Vitamin D on a plant-based diet
When our exposure to sunlight decreases so does our vitamin D levels. Whilst you can get most of the nutrients you need all year round from plant foods, vitamin D is different.
Vitamin D is a hormone (yes a hormone!) produced from cholesterol when exposed to the sun, which is why it's known as the sunshine vitamin. However, our modern lifestyles mean that many of us struggle to get enough particularly during the winter months which is when we have to turn to fortified foods and supplements.
Functions of Vitamin D:
Enables the body to increase calcium absorption when needed
Maintains blood levels of calcium and phosphorus
Helps regulate blood pressure and insulin production
Supports the immune system and brain health
Supports cardiovascular health
Evidence of its benefits continue to accumulate
Guidelines for getting adequate Vitamin D
Sunlight
There are many variables when it comes to sunlight so for now, I will only address Ireland.
From late March to late September we may get all the vitamin D we need from sunlight provided we get sun exposure to the face and forearms between 10 am - 3 pm for 15 minutes (light skin) or 30 minutes (dark skin) without sun cream.
More time/skin exposure may be required for the elderly and those overweight.
To determine if you're getting enough vitamin D during these months arrange to have your vitamin D level tested.
Supplements
We have what's called a vitamin D winter here which means from late September to late March we do not get enough exposure to sunlight. During this time and if vitamin D levels are low all year round we rely on fortified foods and a supplement.

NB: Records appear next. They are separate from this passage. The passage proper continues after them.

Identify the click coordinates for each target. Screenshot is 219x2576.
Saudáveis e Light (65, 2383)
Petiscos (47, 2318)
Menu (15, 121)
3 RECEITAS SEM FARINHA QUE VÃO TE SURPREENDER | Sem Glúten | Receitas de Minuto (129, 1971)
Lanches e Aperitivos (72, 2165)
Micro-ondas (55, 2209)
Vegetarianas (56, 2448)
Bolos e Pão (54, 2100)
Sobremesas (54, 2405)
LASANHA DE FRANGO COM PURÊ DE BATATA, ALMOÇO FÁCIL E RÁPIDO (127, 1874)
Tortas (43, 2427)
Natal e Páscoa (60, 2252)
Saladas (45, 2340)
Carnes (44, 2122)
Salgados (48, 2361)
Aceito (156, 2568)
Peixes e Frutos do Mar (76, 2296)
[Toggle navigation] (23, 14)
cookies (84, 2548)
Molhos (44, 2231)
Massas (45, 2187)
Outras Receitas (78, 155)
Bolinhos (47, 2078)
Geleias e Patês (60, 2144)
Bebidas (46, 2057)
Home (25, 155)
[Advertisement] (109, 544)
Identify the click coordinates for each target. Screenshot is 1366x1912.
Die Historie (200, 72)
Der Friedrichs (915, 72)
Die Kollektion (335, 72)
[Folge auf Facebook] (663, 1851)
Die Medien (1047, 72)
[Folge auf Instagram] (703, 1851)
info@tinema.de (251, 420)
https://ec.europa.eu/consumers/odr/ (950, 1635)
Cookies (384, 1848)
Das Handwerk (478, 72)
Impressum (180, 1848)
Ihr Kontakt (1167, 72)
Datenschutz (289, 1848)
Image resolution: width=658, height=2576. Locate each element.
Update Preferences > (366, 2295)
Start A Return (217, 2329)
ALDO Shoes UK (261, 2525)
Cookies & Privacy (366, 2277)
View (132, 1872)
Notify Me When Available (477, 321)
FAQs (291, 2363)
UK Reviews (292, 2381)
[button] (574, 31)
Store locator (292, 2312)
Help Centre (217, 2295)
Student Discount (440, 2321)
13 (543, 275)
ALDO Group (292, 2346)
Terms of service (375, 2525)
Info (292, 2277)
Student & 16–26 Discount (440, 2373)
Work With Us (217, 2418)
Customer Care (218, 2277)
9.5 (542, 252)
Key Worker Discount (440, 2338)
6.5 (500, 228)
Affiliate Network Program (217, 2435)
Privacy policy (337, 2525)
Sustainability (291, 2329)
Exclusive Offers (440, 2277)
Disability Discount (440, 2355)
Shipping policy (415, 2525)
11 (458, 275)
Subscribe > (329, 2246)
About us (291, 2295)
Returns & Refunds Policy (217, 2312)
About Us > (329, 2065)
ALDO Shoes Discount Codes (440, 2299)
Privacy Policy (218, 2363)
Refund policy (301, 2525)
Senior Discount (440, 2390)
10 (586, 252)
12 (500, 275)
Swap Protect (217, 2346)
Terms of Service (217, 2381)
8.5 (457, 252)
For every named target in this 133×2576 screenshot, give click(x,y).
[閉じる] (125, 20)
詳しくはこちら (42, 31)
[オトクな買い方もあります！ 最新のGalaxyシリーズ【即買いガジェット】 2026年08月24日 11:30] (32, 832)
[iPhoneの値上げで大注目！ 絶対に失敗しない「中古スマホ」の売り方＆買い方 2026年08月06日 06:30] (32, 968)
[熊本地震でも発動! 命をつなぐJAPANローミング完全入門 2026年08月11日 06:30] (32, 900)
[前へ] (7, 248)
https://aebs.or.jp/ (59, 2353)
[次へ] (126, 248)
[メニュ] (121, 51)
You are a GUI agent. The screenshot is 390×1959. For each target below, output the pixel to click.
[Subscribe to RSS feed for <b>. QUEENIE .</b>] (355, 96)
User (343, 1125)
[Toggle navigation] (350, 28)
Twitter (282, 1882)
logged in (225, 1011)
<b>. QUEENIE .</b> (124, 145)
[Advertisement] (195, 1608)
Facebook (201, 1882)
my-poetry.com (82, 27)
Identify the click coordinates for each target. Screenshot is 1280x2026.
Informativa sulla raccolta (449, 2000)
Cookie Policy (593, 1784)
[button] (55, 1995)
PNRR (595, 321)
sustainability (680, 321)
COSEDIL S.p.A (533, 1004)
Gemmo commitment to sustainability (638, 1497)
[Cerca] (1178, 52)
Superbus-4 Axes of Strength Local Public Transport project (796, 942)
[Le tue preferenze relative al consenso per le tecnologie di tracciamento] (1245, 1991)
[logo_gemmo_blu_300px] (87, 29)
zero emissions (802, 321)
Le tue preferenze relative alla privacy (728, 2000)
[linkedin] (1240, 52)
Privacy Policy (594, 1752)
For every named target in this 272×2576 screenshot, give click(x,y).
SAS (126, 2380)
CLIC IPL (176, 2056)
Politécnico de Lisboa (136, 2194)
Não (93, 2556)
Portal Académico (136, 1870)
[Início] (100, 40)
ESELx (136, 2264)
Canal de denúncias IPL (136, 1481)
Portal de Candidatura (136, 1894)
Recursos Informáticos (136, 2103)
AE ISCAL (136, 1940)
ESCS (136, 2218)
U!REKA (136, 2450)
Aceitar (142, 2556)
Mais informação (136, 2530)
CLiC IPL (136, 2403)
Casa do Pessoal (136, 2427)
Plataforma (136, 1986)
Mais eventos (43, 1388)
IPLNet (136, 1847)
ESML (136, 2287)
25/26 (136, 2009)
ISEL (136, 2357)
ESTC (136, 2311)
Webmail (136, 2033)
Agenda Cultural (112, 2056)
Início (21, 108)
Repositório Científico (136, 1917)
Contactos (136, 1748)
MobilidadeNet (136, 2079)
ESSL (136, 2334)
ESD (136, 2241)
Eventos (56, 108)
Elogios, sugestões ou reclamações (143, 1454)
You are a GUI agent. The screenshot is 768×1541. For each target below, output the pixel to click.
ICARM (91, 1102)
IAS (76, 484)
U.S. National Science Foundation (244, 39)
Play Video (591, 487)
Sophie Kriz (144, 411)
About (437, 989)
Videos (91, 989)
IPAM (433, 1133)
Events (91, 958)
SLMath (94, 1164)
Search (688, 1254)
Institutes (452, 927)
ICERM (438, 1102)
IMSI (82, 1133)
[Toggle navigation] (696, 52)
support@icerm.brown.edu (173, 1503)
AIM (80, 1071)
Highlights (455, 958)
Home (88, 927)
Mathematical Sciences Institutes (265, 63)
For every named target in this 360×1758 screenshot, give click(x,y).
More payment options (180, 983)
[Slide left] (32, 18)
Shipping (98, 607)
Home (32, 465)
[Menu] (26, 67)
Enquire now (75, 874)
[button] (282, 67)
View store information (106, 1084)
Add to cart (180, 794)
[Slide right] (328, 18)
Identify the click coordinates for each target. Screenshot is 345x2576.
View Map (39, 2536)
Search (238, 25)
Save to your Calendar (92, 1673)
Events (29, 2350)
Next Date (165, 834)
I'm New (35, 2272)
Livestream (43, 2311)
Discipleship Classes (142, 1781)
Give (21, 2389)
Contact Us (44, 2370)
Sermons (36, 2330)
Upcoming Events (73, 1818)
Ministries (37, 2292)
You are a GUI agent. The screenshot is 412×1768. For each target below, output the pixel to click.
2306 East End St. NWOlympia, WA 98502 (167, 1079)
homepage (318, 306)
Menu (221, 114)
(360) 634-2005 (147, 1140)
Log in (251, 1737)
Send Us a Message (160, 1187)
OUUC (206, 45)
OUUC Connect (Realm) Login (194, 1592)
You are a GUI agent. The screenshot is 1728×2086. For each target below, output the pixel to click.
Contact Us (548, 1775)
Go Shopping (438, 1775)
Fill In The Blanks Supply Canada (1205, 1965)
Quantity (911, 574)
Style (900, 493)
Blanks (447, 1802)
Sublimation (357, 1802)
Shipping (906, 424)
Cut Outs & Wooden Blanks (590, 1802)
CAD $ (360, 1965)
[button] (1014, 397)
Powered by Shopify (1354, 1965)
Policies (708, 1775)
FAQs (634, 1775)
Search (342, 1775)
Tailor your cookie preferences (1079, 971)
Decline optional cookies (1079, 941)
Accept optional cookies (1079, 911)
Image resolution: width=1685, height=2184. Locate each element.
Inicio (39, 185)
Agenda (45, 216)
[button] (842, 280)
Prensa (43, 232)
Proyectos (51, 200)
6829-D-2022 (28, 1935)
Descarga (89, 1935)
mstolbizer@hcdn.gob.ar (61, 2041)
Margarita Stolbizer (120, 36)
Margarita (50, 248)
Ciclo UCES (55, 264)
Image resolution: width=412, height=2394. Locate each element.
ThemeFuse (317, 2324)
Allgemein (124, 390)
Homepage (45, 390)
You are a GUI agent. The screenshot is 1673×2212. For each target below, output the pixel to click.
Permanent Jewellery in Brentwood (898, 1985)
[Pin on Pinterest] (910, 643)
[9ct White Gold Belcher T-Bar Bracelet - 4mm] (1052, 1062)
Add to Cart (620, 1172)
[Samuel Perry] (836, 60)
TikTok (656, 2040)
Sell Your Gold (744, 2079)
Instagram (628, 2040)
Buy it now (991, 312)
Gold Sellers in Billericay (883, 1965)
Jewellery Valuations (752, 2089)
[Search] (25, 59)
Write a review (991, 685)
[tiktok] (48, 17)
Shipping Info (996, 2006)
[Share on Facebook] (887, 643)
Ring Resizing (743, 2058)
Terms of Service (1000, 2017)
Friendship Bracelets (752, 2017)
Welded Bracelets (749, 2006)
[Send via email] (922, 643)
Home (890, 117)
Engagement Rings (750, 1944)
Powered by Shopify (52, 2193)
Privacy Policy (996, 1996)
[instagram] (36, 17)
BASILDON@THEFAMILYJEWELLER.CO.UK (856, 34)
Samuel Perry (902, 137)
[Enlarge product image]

In Ireland, it's recommended that a minimum of 10ug (400 IU) be taken during the wintertime (800-1000IU/day for most at-risk groups).
However, recommended intakes for vitamin D are a subject of debate as many experts suggest 1,000 - 2000IU per day for optimal health. The tolerable upper intake level for vitamin D is 4000IU without medical supervision.
Food sources
Few foods, animal or plant, contain vitamin D.
Mushrooms exposed to UVB rays contain a compound that can be converted to vitamin D2.
There's a growing number of fortified plant-based foods including plant milk, cereals, and juices however if you don't eat enough of these each day, you should take a supplement.
NOTES:
For vegans - vitamin D2 is found in plants whilst vitamin D3 has traditionally come from animal sources (such as animal hides and wool). When looking for supplements, ensure they are vegan friendly (a google search will help).
Studies comparing D2 & D3 showed both are effective at maintaining serum levels of vitamin D in adults.